Attenzione di non sbagliare: lavandino e lavanda sono due piante diverse anche se della stessa famiglia. Il lavandino ha un profumo più rinfrescante rispetto alla lavanda.

 

Descrizione

Lavandino

Lavandula x intermedia Emeric ex Loisel.

    • Tracheophyta
      • Spermatophytina
        • Magnoliopsida
          • Asteranae
            • Lamiales
              • Lamiaceae Lindl.
                • Lavandula L.

Sinonimi
Lavandula x burnati Briq.
Lavandula hybrida Reverchon
Lavandula x hortensis Hy

Descrizione
Il lavandino è una specie ibrida, risultante dall’incrocio tra Lavandula angustifolia e Lavandula latifolia, esistente in varie forme e cloni, sia naturali sia sviluppati dall’uomo.
Come i suoi progenitori, il lavandino è una pianta perenne a forma arbustiva, sempreverde, ma è più vigorosa ed alta, da 60 a 150 cm, con foglie più larghe di quelle della lavanda vera, di colore più grigio-verde.
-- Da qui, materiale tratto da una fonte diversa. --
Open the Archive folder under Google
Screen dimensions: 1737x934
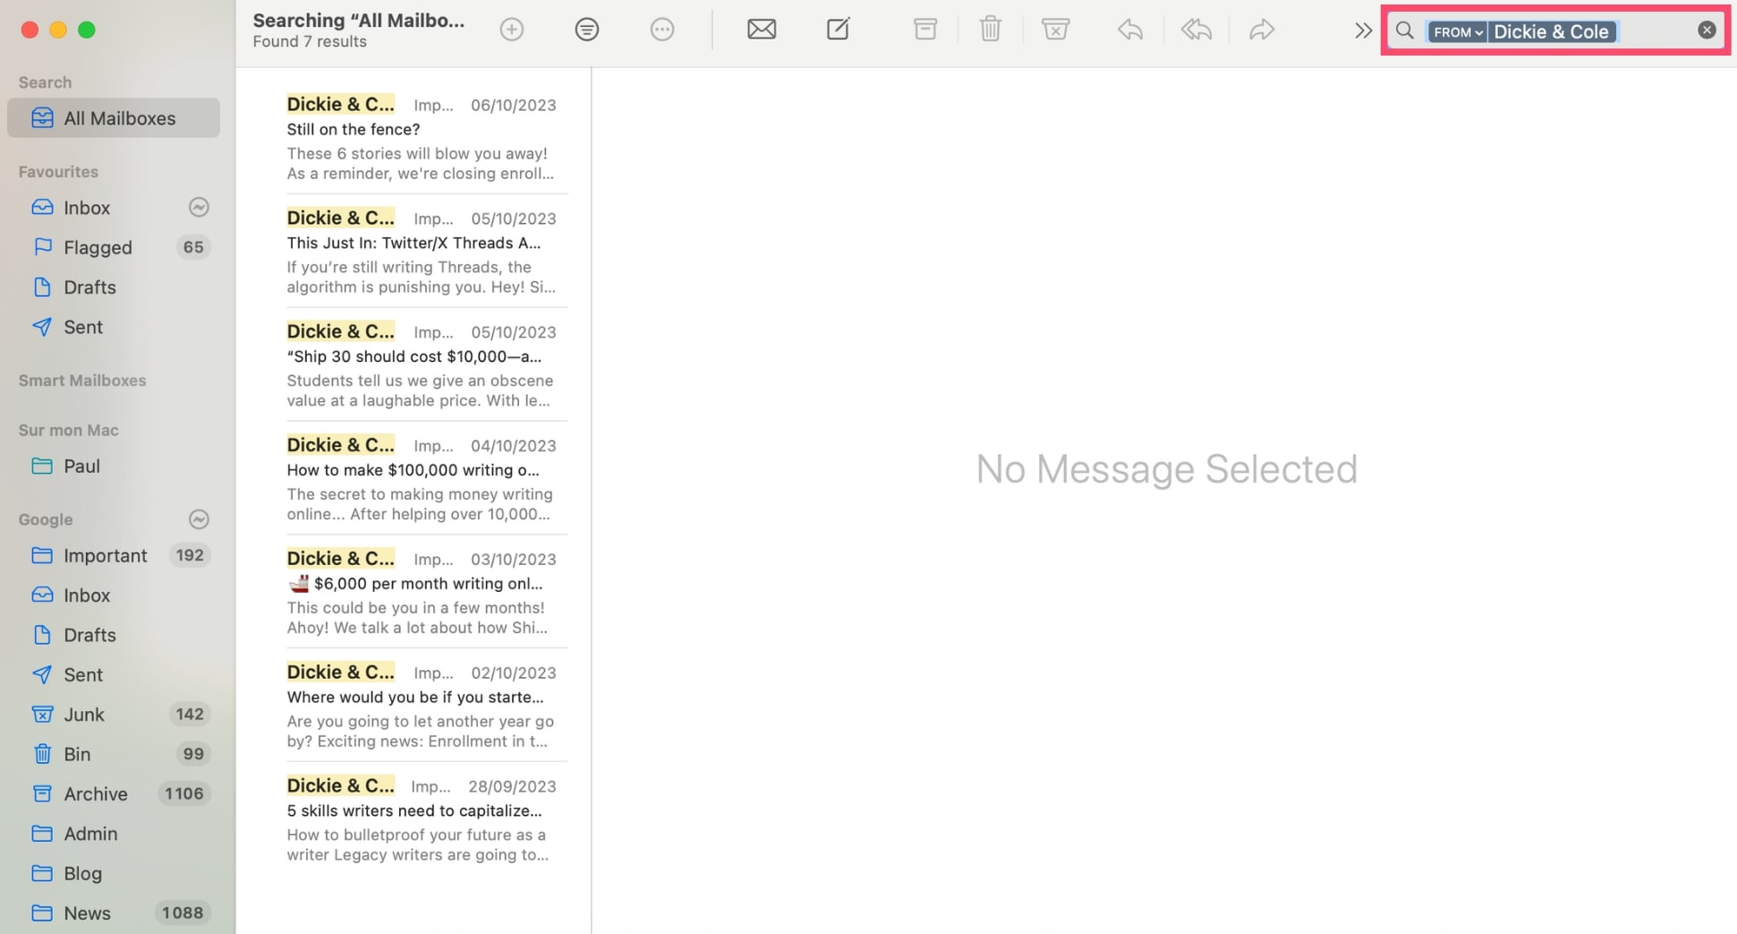click(95, 793)
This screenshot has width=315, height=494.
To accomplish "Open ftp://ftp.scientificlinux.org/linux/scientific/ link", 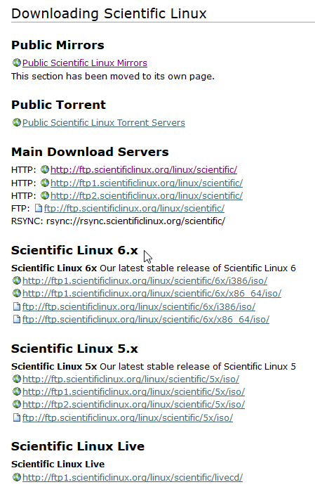I will [x=135, y=208].
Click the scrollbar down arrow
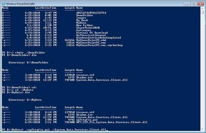The image size is (206, 133). (x=202, y=129)
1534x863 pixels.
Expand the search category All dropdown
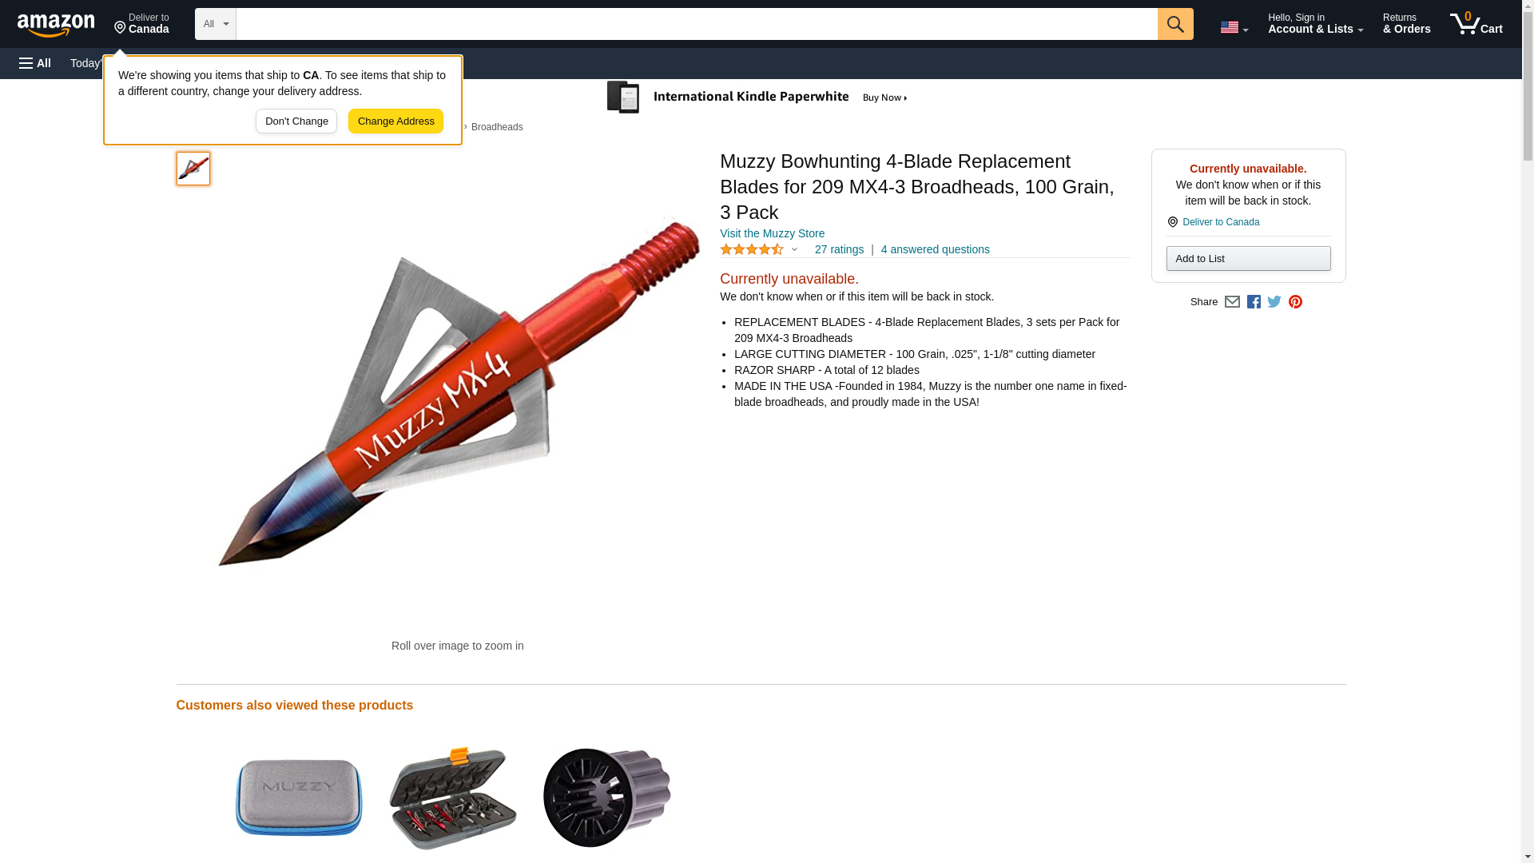click(x=216, y=24)
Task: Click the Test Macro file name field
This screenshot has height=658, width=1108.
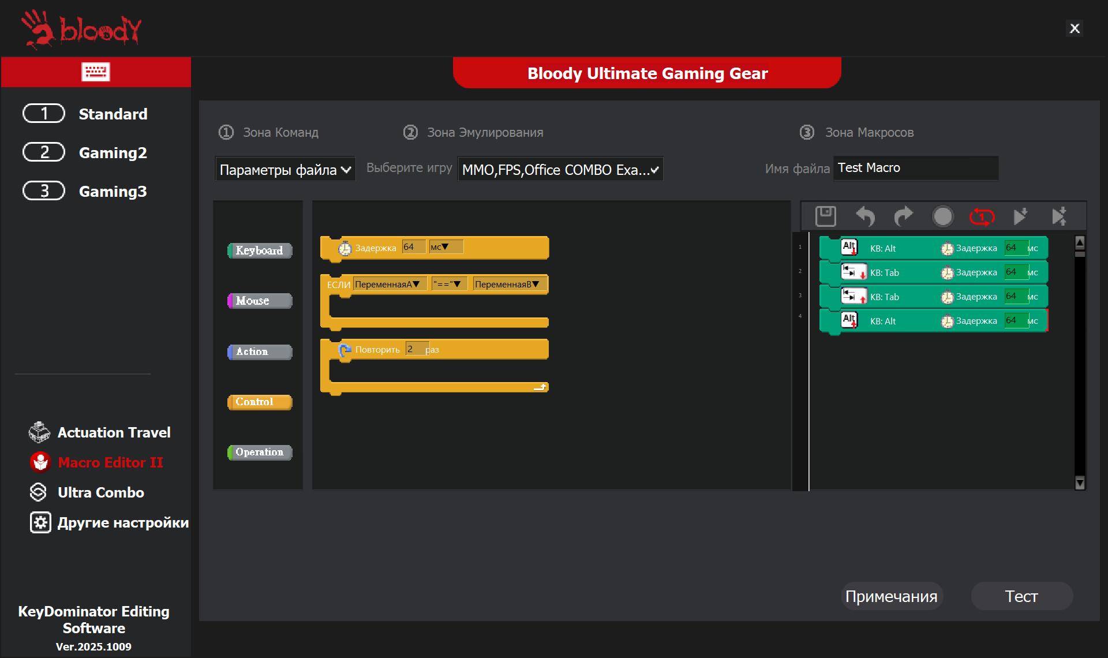Action: pos(916,168)
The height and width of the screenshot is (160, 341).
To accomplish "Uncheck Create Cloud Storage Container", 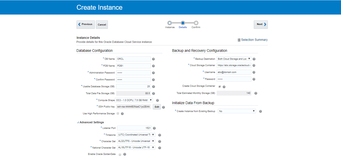I will [x=220, y=87].
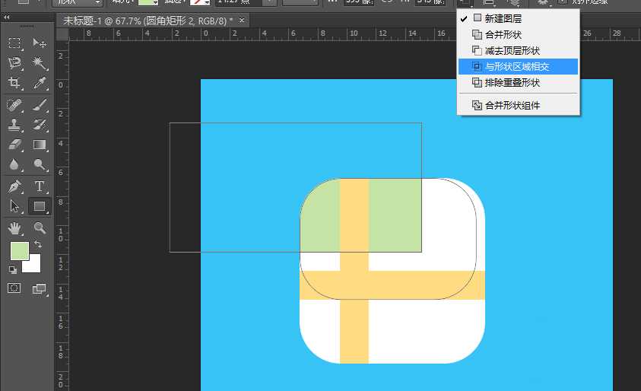Open the screen mode switcher
Image resolution: width=641 pixels, height=391 pixels.
40,288
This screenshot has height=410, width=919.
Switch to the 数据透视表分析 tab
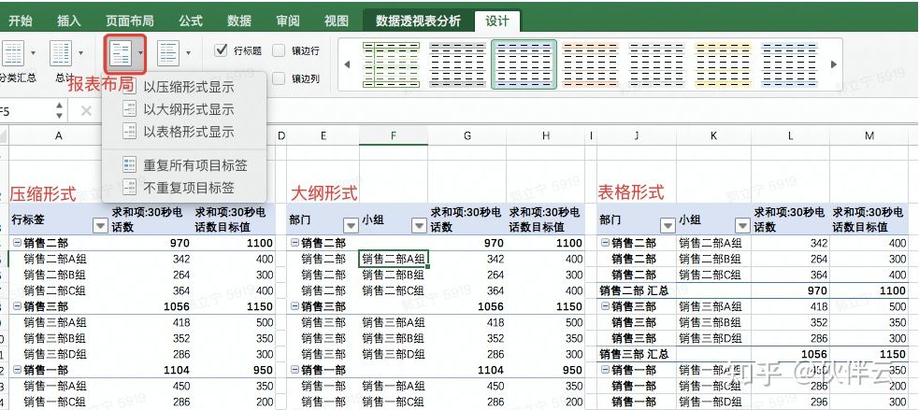(417, 21)
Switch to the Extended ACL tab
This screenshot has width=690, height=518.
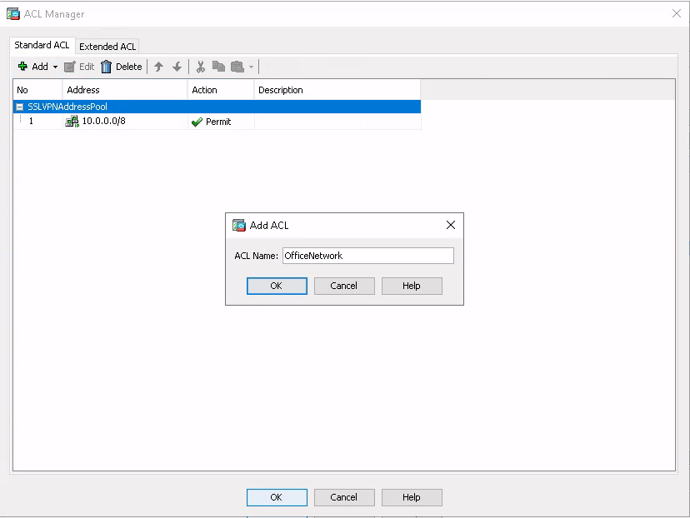tap(108, 47)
A differenza della lavanda vera, i fusti fiorali sono ramificati e portano tre infiorescenze, più lunghe e compatte. È nata in Spagna, Francia ed Italia, zone dove le due specie parentali si incontrano naturalmente, e cresce bene fino a 700 mslm.
Molto comune in coltivazione, più della lavanda, perché ha una resa più elevata ed è più rustica.
L’olio essenziale va dall’incolore al giallo pallido, con odore fortemente erbaceo ed una nota molto fresca dovuta alla presenza di canfene, e che non va confusa con la nota canforata che non dovrebbe essere troppo dominante.

Resa
In media per ottenere 1 litro di olio essenziale ci vogliono 50-100 kg di pianta.

Composizione chimica

Come la lavanda, contiene linaolo ed acetato di linalile, ma a concentrazioni molto inferiori (di solito sotto al 33%), e percentuali più importanti di 1,8-cineolo, canfene, pinene, tracce di canfora.

Uso in profumeria

Il lavandino è stato utilizzato fin dagli inizi nell’industria cosmetica, della profumeria e alimentare. Usato per le sue note fresche e rinfrescanti, non a dosi troppo elevate. È un’ottimo ingrediente per profumi da detergenza, saponi e liquidi da lavastoviglie.
Si mescola molto bene con oli di chiodo di garofano, alloro, cannella, ecc. nelle profumazioni stile Rondeletia.

Cautele
L’olio di lavandino è molto delicato e dovrebbe essere utilizzato entro un anno e mezzo.